Ilich Ramirez Sanchez, dit Carlos, 67 ans, va être jugé pendant trois semaines par une cour composée de magistrats pour l'attentat le plus ancien que lui reproche la justice française, il y a plus de 40 ans. (photo AFP)

Près de 43 ans après l’attentat du Drugstore Publicis à Paris, qui fit deux morts et des dizaines de blessés, le procès du Vénézuélien Carlos s’est ouvert lundi devant une cour d’assises spéciale pour assassinats terroristes.

Figure du terrorisme internationaliste des années 1970-1980, Ilich Ramirez Sanchez, dit Carlos, 67 ans, va être jugé pendant trois semaines par une cour composée de magistrats pour l’attentat le plus ancien que lui reproche la justice française, le dernier pour lequel il comparaîtra en France. Un peu vieilli, blanchi, amaigri mais souriant, Carlos a fait son apparition dans le box des accusés. Il a observé la salle, baisé la main de son avocate, Isabelle Coutant-Peyre, avec laquelle il s’est marié religieusement en 2001, avant d’envoyer des bises aux journalistes.

Le 15 septembre 1974, deux personnes ont été tuées et 34 autres blessées par l’explosion d’une grenade lancée dans l’enceinte du Drugstore Publicis, une galerie marchande qui se trouvait alors à l’angle du boulevard Saint-Germain et de la rue de Rennes, au cœur de Paris. La cour doit entendre 17 témoins et deux experts de ce dossier qui totalise 14 tomes de procédure. Carlos est passible de la réclusion criminelle à perpétuité. Mais le Vénézuélien, incarcéré en France depuis son arrestation au Soudan par les services français en 1994, a déjà été condamné à deux reprises à la peine maximale pour le meurtre de trois hommes, dont deux policiers en 1975 à Paris, et pour quatre attentats à l’explosif qui ont fait onze morts et près de 150 blessés en 1982 et 1983 à Paris, à Marseille et dans deux trains.
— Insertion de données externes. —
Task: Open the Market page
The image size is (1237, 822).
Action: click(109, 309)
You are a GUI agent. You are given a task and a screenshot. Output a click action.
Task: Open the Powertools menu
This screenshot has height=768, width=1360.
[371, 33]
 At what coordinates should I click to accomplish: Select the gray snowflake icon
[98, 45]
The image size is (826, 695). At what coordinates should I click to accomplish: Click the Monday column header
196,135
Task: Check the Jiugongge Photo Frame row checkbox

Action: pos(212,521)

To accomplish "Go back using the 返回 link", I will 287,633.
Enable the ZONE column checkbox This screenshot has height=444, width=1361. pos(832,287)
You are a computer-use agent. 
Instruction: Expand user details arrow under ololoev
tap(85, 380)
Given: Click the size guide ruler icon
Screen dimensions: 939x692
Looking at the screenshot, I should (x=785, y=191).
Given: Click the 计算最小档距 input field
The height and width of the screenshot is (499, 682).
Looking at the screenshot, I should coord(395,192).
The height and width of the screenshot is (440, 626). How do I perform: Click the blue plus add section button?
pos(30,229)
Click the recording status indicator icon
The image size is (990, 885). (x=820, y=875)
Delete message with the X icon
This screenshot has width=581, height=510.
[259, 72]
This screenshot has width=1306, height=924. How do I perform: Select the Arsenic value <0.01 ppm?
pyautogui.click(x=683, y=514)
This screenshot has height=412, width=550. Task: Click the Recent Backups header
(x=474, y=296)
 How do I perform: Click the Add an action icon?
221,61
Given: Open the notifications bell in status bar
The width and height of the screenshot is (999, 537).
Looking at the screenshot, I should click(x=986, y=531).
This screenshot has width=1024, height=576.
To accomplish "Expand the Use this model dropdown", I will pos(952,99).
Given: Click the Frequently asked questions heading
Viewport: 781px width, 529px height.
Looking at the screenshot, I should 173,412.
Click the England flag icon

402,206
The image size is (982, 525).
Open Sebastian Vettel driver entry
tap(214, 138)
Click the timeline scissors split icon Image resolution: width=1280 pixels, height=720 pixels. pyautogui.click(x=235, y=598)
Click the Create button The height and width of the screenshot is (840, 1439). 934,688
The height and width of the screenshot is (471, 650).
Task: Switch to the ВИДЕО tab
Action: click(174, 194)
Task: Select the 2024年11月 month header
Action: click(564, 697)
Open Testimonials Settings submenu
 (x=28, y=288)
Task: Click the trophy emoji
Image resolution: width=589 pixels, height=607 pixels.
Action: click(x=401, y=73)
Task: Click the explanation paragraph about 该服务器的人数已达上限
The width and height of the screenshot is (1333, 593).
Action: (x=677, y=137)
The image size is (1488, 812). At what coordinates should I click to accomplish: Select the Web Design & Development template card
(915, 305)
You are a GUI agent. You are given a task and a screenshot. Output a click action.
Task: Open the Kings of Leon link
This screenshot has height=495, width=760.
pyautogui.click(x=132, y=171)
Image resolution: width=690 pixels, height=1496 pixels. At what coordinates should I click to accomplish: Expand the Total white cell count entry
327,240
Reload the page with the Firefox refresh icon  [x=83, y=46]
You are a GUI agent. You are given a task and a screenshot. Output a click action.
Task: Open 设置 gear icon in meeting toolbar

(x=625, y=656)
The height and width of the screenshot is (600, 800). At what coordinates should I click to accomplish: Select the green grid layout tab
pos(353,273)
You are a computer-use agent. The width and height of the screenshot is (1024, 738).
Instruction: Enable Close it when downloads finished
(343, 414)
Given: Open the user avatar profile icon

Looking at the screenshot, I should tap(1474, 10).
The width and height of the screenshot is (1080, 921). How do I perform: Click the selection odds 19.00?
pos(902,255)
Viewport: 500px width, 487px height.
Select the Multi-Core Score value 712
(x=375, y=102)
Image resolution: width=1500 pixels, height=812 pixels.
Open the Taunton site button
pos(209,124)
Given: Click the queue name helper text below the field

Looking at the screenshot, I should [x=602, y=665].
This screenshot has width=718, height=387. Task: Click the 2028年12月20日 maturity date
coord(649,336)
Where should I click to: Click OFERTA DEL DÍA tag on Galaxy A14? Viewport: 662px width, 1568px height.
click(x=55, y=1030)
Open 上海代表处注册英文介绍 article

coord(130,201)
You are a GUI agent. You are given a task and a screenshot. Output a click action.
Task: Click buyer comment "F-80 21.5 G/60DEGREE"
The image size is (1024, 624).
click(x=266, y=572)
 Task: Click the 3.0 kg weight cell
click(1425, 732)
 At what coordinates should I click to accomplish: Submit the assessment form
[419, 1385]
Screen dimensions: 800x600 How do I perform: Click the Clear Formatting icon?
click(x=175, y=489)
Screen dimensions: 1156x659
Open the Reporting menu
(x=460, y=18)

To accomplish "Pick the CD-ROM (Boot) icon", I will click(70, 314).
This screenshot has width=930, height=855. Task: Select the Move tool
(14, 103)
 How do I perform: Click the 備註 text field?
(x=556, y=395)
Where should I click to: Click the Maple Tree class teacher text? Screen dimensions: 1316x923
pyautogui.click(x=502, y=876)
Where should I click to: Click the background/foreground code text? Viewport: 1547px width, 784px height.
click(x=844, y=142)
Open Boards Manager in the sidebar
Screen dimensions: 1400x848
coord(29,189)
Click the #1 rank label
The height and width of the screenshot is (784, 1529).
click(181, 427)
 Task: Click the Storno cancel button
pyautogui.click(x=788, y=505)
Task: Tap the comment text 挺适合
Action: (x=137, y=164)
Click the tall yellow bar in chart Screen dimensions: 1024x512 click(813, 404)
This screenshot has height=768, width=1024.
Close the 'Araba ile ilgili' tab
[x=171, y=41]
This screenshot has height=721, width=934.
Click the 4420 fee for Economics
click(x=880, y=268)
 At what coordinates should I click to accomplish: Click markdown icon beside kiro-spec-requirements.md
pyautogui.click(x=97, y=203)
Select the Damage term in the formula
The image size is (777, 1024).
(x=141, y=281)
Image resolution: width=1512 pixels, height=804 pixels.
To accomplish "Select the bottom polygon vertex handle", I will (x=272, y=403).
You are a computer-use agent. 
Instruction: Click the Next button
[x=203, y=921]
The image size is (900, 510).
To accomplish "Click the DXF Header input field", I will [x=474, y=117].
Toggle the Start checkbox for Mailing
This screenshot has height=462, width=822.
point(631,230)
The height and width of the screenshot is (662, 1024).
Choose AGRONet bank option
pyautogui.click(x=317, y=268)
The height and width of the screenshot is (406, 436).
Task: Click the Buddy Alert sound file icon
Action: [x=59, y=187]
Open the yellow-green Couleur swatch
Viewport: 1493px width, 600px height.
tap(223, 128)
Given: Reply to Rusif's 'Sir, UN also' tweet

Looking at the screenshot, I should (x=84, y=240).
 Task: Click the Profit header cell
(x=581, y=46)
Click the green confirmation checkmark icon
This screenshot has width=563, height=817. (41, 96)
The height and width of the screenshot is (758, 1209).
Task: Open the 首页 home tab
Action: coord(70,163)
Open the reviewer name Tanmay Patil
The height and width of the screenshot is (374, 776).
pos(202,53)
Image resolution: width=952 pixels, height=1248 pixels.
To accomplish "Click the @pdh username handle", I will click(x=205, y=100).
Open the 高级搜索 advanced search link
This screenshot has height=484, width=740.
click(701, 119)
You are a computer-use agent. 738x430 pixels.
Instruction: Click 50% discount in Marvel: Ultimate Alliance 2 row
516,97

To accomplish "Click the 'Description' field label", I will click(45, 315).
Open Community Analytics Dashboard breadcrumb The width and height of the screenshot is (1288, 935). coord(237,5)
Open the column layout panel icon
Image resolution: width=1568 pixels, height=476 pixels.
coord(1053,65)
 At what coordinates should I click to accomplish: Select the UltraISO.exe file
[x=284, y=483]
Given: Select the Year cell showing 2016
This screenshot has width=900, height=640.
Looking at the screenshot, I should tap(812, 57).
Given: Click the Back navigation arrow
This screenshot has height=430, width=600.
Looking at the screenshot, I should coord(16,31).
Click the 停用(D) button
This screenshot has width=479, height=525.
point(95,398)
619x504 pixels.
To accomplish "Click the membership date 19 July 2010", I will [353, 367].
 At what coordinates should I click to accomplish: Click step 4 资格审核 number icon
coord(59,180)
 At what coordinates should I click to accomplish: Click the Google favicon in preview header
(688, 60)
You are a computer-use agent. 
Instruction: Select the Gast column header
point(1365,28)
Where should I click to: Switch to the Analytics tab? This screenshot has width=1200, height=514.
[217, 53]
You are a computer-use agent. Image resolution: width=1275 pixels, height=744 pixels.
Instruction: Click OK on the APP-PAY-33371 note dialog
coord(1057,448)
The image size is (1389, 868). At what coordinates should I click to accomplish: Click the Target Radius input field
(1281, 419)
Le procès aura donc pour enjeux d’apporter un éclairage historique et de répondre à l’attente des victimes.

« Enfin un procès ! Les victimes attendent depuis si longtemps que Carlos soit déclaré coupable et condamné, leurs plaies ne se sont jamais refermées », a déclaré l’avocat Georges Holleaux, qui représente 18 d’entre elles, dont les veuves des deux hommes tués dans l’attentat. Au total, vingt-sept victimes de l’attentat du Drugstore se sont constituées parties civiles aux côtés de trois organisations. La tenue même de ce procès a été contestée par la défense, qui invoquait la prescription des faits. « Quel est l’intérêt de faire ce procès si longtemps après les faits ? C’est extravagant », a déclaré l’avocate de Carlos.

Pour faire plier le gouvernement français

Mais au terme d’une bataille procédurale, la justice a rejeté l’argument, estimant que la prescription avait été interrompue par les actes de procédure accomplis dans les autres dossiers Carlos, les faits s’inscrivant « dans la persévérance d’un engagement terroriste ». Dans une interview parue fin 1979 dans le magazine Al Watan Al-Arabi, Carlos avait reconnu avoir jeté la grenade au Drugstore Publicis. Mais il a contesté lors de l’instruction avoir donné cet entretien.

Pour l’accusation, l’attentat s’inscrivait dans le contexte d’une prise d’otages à l’ambassade de France à La Haye. Un commando de l’Armée rouge japonaise, émanation du Front populaire de libération de la Palestine, dont Carlos était membre de la branche « opérations spéciales », exigeait la libération d’un de ses membres interpellé à l’aéroport parisien d’Orly deux mois plus tôt. Maître d’œuvre de la prise d’otages de La Haye, Carlos aurait pris l’initiative de jeter la grenade pour faire plier le gouvernement français. Il parvint à ses fins, le détenu japonais fut libéré et put rejoindre Aden (Yémen) avec les autres membres du commando de La Haye.

L’accusation se fonde également sur les témoignages d’anciens compagnons de route de Carlos. Les enquêteurs ont aussi reconstitué le circuit de la grenade utilisée pour l’attentat. Elle provenait du même lot, volé en 1972 dans un camp militaire américain, que celles utilisées par les preneurs d’otages de La Haye ou celle découverte à Paris chez la maîtresse de Carlos.